Credit easing aims to increase the resources available to financial institutions during stressful times.
The Federal Reserve is responsible for a country's monetary policy and it conducts monetary policy by three primary tools: setting the reserve requirement, the discount rate, and conducting open market operations. Depending on whether or not the monetary policy needs to be expansionary (spur growth) or contractionary (slow growth) will determine the direction each of these tools is used.
The Fed also uses a host of other tools to conduct monetary policy when traditional monetary policy tools are not enough and the economy needs to be stimulated or contracted further. One of these is credit easing. Credit easing entails an expansion of the asset side of the Federal Reserve's balance sheet. This focus on assets differentiates credit easing from other unconventional monetary policy tools, although several of these methods involve the expansion of the central bank's balance sheet.
In response to the Great Recession, the Federal Reserve engaged in credit easing by purchasing large sums of Treasuries and mortgage-backed securities (MBS). From 2007 to 2016, the Fed's balance sheet grew from $.89 trillion to $4.5 trillion. As liquidity to the banking sector increased, interest rates fell, making money cheaper for institutions. The large-scale credit easing by the Fed eventually put a halt to the banking disaster.
The Fed began engaging in credit easing again in 2020 during the COVID-19 pandemic, which saw the balance sheet increase from $4.2 trillion in 2020 to $8.9 trillion in 2022.
Credit easing also attempts to stabilize asset prices and reduce volatility. Once the Federal Reserve began its credit easing during the financial crisis, the equity market collapse steadied and price volatility fell.
Quantitative easing (QE) is a form of unconventional monetary policy in which a central bank purchases longer-term securities from the open market in order to increase the money supply and encourage lending and investment. Buying these securities adds new money to the economy, and also serves to lower interest rates by bidding up fixed-income securities. It also expands the central bank's balance sheet.
Credit easing is often used synonymously with quantitative easing; however, Ben Bernanke, the renowned monetary policy expert and former chair of the Federal Reserve, draws a sharp distinction between quantitative easing and credit easing.

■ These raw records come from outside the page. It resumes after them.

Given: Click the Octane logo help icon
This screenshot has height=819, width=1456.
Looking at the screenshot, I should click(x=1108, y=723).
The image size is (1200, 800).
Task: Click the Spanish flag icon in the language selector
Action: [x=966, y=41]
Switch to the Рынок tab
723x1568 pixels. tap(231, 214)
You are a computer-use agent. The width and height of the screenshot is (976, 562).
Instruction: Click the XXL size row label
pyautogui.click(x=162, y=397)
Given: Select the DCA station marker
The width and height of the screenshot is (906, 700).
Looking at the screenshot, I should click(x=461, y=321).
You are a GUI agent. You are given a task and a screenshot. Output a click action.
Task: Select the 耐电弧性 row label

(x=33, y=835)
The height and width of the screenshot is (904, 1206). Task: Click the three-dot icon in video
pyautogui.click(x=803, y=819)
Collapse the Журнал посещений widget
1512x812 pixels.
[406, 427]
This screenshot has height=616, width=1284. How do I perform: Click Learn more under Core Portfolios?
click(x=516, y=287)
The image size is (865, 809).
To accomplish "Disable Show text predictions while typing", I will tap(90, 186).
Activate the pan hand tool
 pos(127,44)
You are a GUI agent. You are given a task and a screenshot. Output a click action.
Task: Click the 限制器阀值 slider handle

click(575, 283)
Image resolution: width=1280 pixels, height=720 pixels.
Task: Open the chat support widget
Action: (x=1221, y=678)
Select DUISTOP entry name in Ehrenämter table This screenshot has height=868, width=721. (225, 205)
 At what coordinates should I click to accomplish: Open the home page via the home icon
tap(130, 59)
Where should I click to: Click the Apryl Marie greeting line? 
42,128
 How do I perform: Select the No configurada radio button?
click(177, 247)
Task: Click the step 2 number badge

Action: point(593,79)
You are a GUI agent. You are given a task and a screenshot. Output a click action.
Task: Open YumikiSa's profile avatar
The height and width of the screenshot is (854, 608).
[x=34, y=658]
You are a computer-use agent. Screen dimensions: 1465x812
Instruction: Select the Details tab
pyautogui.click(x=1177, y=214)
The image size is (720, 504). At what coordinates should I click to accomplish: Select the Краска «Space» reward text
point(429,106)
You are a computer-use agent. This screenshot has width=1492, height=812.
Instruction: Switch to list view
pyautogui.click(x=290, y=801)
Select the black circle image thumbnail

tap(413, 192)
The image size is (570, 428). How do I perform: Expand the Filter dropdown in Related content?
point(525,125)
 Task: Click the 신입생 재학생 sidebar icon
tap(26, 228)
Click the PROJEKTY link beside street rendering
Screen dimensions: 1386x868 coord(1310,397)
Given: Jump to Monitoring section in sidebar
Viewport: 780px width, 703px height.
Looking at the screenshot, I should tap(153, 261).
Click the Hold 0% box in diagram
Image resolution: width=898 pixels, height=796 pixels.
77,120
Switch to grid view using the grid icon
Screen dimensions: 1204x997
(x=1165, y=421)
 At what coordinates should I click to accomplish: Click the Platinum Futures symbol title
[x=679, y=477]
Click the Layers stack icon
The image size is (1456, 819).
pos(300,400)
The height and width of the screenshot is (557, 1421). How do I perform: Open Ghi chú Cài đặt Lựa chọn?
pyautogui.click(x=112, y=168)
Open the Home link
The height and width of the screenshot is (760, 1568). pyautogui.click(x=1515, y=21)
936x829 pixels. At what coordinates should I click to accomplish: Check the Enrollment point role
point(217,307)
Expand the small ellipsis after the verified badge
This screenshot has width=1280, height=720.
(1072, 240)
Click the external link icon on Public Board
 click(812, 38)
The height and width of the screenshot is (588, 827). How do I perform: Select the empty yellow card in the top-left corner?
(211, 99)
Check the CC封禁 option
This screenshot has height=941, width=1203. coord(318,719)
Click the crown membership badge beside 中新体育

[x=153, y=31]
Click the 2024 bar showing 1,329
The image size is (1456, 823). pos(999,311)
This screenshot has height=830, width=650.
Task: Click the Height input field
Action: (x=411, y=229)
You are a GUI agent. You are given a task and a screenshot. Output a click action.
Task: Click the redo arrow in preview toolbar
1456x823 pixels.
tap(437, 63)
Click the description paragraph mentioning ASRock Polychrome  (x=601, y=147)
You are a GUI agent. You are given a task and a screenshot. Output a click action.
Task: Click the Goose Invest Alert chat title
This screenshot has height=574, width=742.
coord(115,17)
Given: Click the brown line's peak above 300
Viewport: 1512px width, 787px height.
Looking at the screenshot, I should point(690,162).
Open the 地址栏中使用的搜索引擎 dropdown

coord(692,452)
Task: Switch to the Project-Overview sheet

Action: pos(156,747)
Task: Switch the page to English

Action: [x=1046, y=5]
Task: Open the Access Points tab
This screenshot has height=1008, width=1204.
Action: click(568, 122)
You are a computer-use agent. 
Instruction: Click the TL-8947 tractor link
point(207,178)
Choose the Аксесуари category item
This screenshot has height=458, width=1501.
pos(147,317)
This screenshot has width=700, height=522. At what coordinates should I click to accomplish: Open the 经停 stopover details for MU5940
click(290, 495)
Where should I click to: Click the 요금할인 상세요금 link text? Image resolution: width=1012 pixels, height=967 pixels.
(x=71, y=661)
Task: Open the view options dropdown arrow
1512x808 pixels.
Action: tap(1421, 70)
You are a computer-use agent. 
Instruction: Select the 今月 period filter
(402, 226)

"Credit easing," he remarks, "resembles quantitative easing in one respect: It involves an expansion of the central bank's balance sheet. However, in a pure QE regime, the focus of the policy is the quantity of bank reserves, which are liabilities of the central bank; the composition of loans and securities on the asset side of the central bank's balance sheet is incidental." Bernanke also points out that credit easing focuses on "the mix of loans and securities" held by a central bank.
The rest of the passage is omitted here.